• **STATED TASK**:
Extend the news report on the shooting of broadcaster Percival Mabasa, picking up after its final sentence.

• **PAGE**:

###

A police report said the broadcaster was driving along Aria Street when shot by two male suspects on board a motorcycle without plate number, “causing his instantaneous death.”

It was also reported that the suspects pumped at least five bullets of a caliber pistol that has not been identified until now at the victim’s car.

Lapid was a known critic of former President Rodrigo Duterte and President Ferdinand Marcos Jr.

In a statement signed by COPC president Frank Mendez, journalists in Cagayan de Oro City strongly condemned the killing.

“The Cagayan de Oro Press Club expects the criminals to be caught soon and immediately brought to justice to answer the brutal killing of Percival Mabasa,” the COPC statement reads in part.

The Press Club also called for President Ferdinand R. Marcos, Jr. to act on the requested Executive Order of the COPC to continue the formation of the Presidential Task Force on Media Security so as not to defame the media representatives who kill just like the easy killing of Percival Mabasa.

###

[Pointing records for text and elements]
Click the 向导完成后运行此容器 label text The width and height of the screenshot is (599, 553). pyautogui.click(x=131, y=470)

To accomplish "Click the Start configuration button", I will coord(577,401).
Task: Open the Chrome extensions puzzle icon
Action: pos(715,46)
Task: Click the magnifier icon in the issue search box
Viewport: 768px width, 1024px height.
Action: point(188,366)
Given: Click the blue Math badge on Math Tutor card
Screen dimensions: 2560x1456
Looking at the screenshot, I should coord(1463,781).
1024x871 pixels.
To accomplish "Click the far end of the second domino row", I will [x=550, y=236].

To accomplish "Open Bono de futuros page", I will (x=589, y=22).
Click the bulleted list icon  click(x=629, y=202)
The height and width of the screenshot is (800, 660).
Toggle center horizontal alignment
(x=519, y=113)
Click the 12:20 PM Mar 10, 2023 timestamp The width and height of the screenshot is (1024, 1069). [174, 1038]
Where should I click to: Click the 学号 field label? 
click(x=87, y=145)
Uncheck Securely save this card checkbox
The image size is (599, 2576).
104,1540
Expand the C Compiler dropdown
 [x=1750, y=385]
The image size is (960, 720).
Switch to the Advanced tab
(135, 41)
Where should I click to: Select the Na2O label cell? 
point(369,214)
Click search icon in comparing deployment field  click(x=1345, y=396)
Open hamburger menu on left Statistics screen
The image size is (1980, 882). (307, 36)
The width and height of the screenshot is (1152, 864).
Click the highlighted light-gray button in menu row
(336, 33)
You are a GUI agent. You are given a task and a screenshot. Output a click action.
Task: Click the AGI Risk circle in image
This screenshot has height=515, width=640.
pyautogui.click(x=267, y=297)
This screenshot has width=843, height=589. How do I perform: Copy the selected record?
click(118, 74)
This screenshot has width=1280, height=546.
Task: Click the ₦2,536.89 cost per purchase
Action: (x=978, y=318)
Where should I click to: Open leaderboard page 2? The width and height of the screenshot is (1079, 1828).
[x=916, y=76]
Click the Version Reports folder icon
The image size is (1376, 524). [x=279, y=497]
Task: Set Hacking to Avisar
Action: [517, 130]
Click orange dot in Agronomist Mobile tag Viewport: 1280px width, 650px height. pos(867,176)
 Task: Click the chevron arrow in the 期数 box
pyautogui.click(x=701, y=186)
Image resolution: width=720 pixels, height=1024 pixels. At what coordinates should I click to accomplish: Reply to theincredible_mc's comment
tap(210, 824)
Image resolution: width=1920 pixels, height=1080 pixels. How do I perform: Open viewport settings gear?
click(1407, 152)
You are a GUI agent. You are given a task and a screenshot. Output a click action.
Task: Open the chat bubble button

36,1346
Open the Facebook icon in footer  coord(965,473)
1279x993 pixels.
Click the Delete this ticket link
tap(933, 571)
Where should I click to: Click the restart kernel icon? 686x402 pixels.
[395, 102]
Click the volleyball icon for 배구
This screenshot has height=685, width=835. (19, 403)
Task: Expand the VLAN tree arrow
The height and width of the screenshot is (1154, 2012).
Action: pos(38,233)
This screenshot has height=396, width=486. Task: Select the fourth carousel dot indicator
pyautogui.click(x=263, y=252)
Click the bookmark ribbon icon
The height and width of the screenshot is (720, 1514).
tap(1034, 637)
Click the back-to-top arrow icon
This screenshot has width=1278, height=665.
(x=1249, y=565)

###

• **TASK RESULT**:
The COPC statement also added that the Presidential Task Force on Media Security was only established during the previous administration.

Meanwhile, the National Press Club of the Philippines also condemned the incident, saying that press freedom is enshrined in the country’s Constitution and “nobody should be deprived of life” for expressing what they believed in.

The National Union of Journalists of the Philippines said the killing “shows that journalism remains a dangerous profession in the country.”

“That the incident took place in Metro Manila indicates how brazen the perpetrators were, and how authorities have failed to protect journalists as well as ordinary citizens from harm,” the NUJP statement reads in part.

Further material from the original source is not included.